In honor of Shifrin's humorous exit video, here's a list of some of the most memorable ways people have left their jobs.
Resign with a cake
What nicer way to tell your boss "I quit" by baking them a cake -- especially if you're leaving to become a baker.
That's what Stansted Airport border force worker, Chris Holmes did in April this year, painstakingly icing his parting message on to a tasty looking carrot cake made with coconut, pecans, sultanas and orange butter cream.
Such a thoughtful resignation ensured Holmes left his colleagues on friendly terms. "He leaves with our very best wishes," UK Border Force Assistant Director, Bill Form, told the BBC.
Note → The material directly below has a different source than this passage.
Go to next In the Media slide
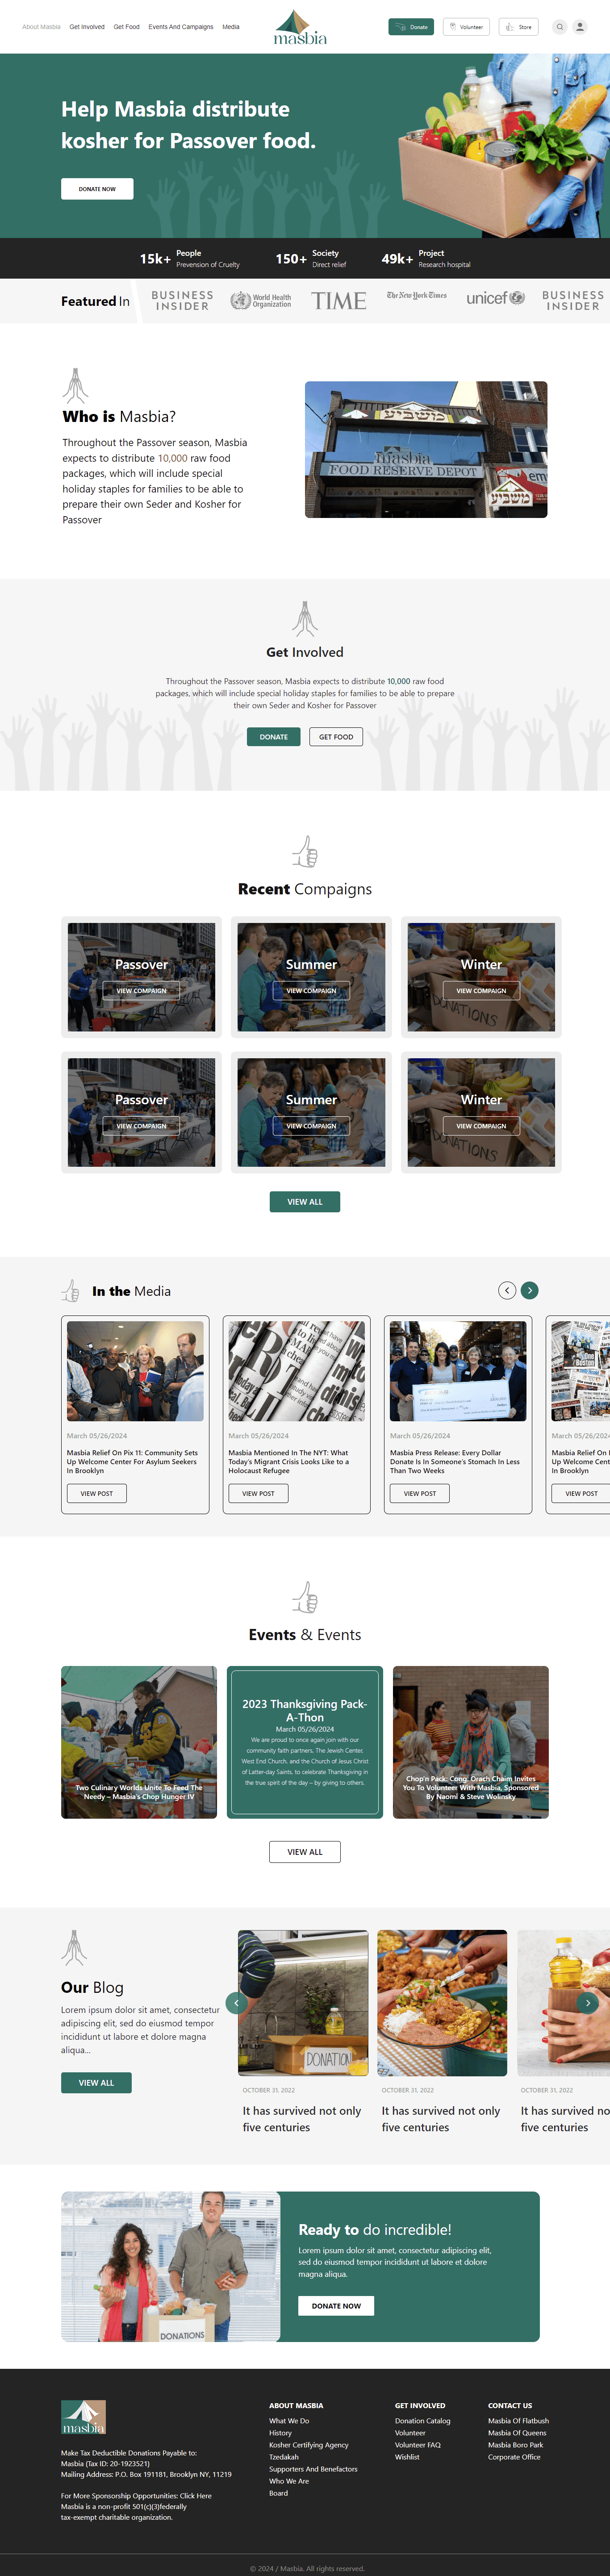Image resolution: width=610 pixels, height=2576 pixels. pos(530,1290)
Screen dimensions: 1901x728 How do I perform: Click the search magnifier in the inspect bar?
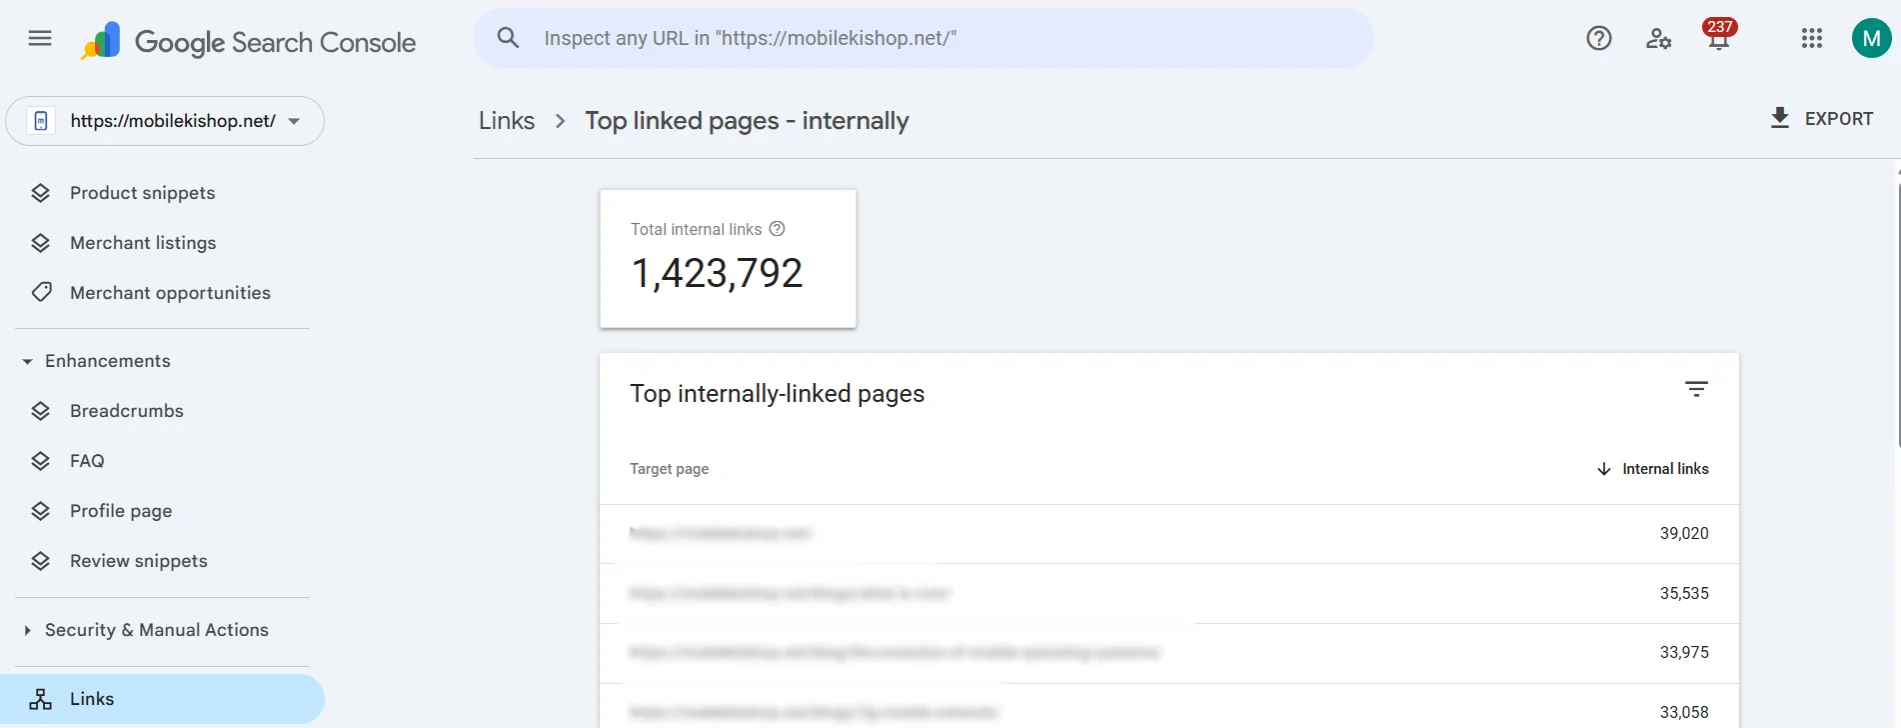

Whether Holmes cake resignation was consumed by UK border staff or stored away in a chilled filing case for HR purposes remains unclear.
Bid adieu with a brass band
A slightly more dramatic exit was delivered to bosses at the Providence Renaissance hotel in Rhode Island by worker Joey DeFrancesco.
In a YouTube video from 2011, the disgruntled employee hands his resignation letter to a confused looking superior before being played out of the building by a brass band.
"I hated them, and they hated me," DeFrancesco later told HuffPost on the subject of the hotel's management. "I knew I had to get one last shot at them."
Take the emergency exit
In 2010 unruly behavior pushed Jet Blue flight attendant Steven Slater quite literally out the door.
After being rudely told where to go by a passenger who stood up too early once the plane had landed, Slater took to the in-flight intercom and, as widely reported, said "I've been in this business 20 years. And that's it, I'm done."
He then grabbed a beer, ripped off his tie and launched the plane's emergency chute before sliding down to the runway and walking to the staff parking lot.
A judge later gave Slater one year's probation for criminal mischief and reckless endangerment.
The New York Times op-ed
Goldman Sachs executive director, Greg Smith, decided to leave his high-paying post at the U.S. investment bank in 2012 via a powerful op-ed in The New York Times.